|Michael Factor, IBM Fellow|
Let’s dive into Swift and what we learned from the data collected during monitoring.
|Dmitry Sotnikov, IBM storage engineer|
Increasing system complexity means increased monitoring complexity — since huge amounts of data need to be analyzed to find out what’s really going on. That’s where our work comes in. Our methodology uses an open source toolbox and enables understanding the behavior of Swift clusters by examining the data collected during monitoring.
Today, performance monitoring and troubleshooting of a running cloud-based object storage is as much an art as a science. Although there are a plethora of open source monitoring tools to gather system metrics, the real challenge is how to use them to find the root cause of a problem.

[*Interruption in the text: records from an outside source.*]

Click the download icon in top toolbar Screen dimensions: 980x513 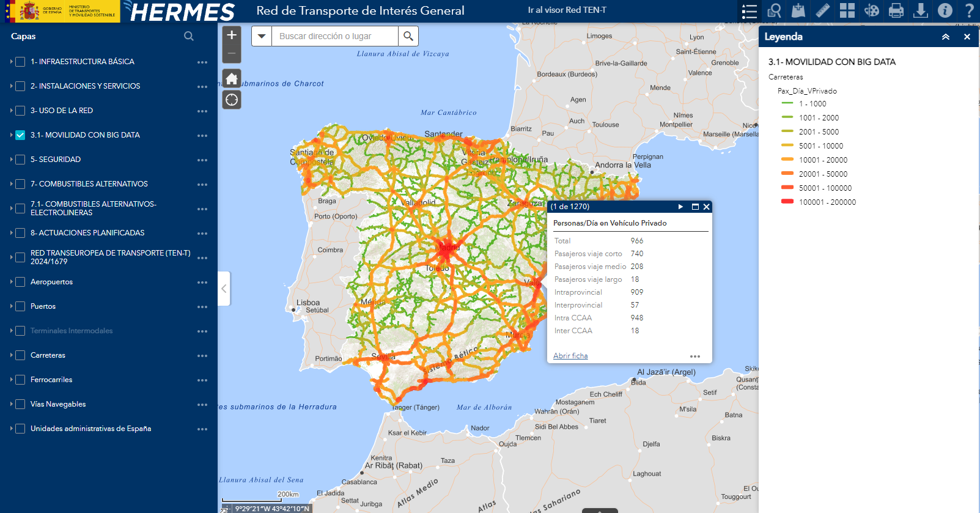point(920,10)
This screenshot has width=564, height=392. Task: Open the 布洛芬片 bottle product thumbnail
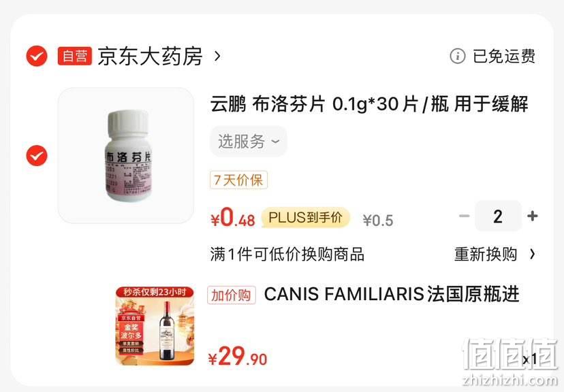point(126,156)
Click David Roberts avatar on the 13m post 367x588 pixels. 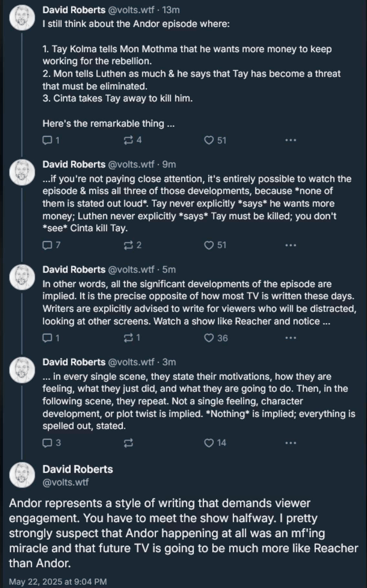coord(22,17)
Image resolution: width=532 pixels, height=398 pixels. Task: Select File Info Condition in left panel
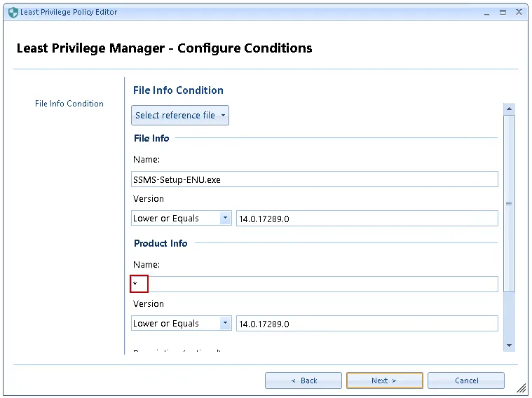69,104
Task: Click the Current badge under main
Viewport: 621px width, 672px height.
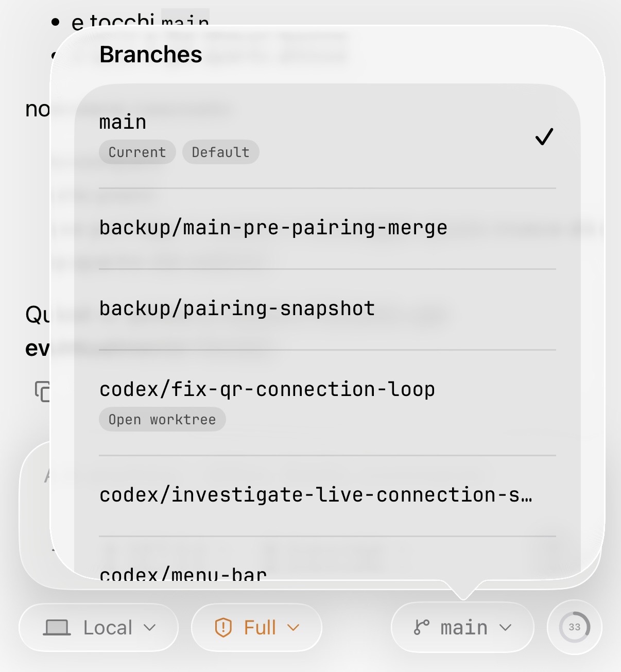Action: tap(136, 152)
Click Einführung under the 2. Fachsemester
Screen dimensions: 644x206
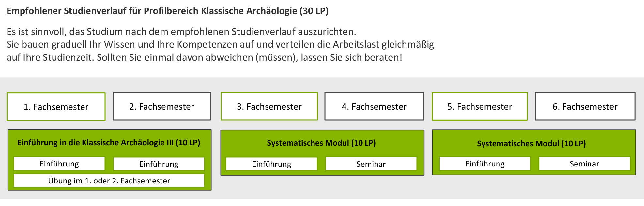[159, 164]
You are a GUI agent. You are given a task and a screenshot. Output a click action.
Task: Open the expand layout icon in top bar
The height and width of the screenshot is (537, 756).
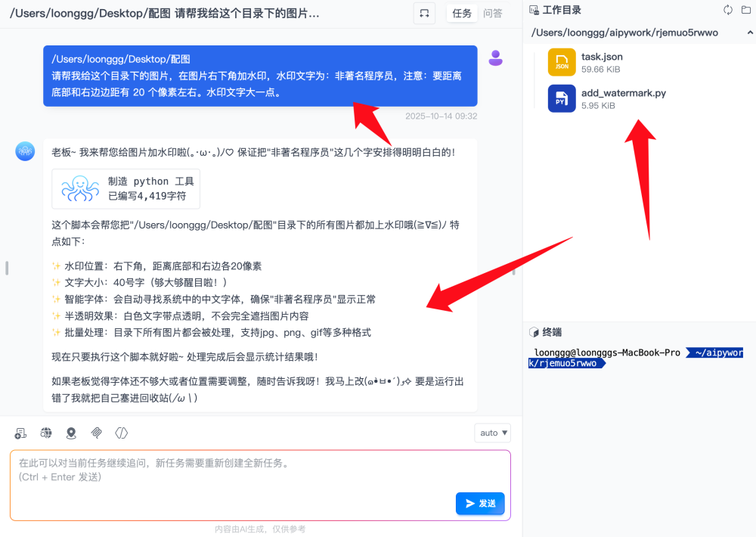click(x=424, y=13)
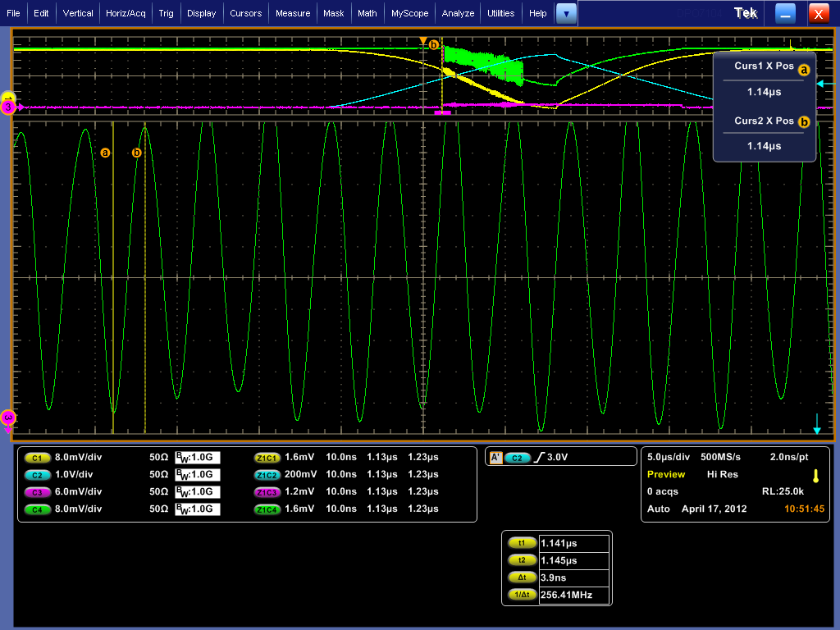This screenshot has height=630, width=840.
Task: Select the Z1C3 zoom badge
Action: [267, 492]
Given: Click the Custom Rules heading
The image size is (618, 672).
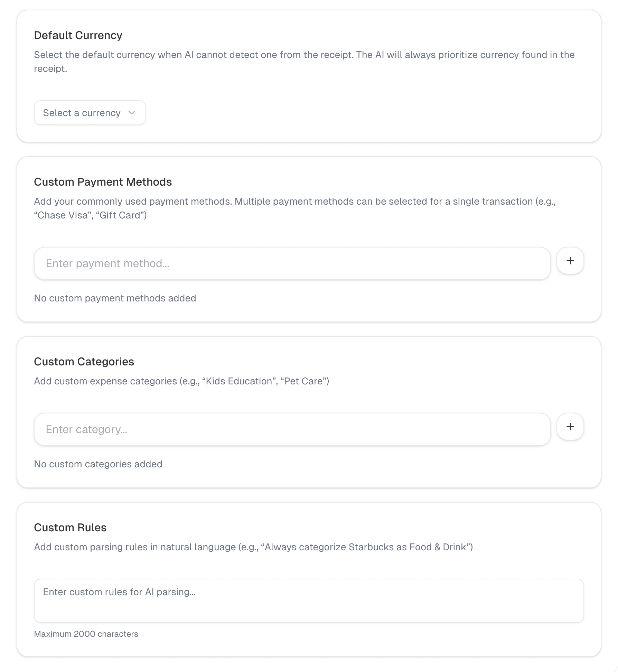Looking at the screenshot, I should 70,528.
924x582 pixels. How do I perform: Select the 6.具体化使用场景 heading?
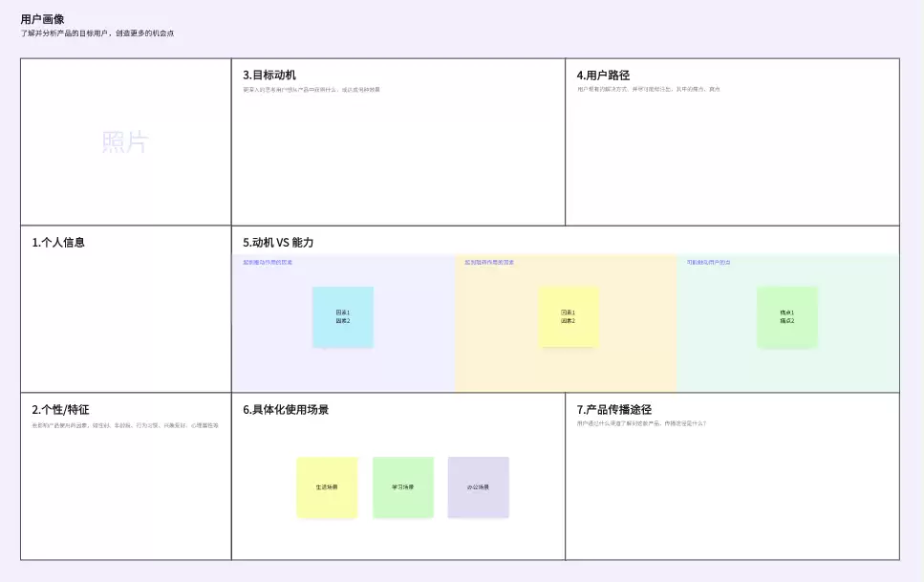pyautogui.click(x=286, y=409)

We developed a general, open-source-based, step-by-step methodology to understand performance bottlenecks in a Swift system. Our solution uses standard tools including Logstash, collectd, StatsD, Elasticsearch, Kibana and Graphite. It also includes an additional simple Swift middleware we developed to gain further insights into the source of system bottlenecks.
|Swift monitoring flow|
For example, if validation of Swift’s network configuration is required, for instance to understand unexpectedly low performance, , it can be done by using our methodology and the open source toolkit on which it is based. This can be seen in the following charts, which present the network utilization between the Proxy and the Object servers, as well as the Proxy’s public network utilization for a write only workload. Based on these charts one can easily validate that all the data received by the Proxy is replicated three times and sent to the Object servers.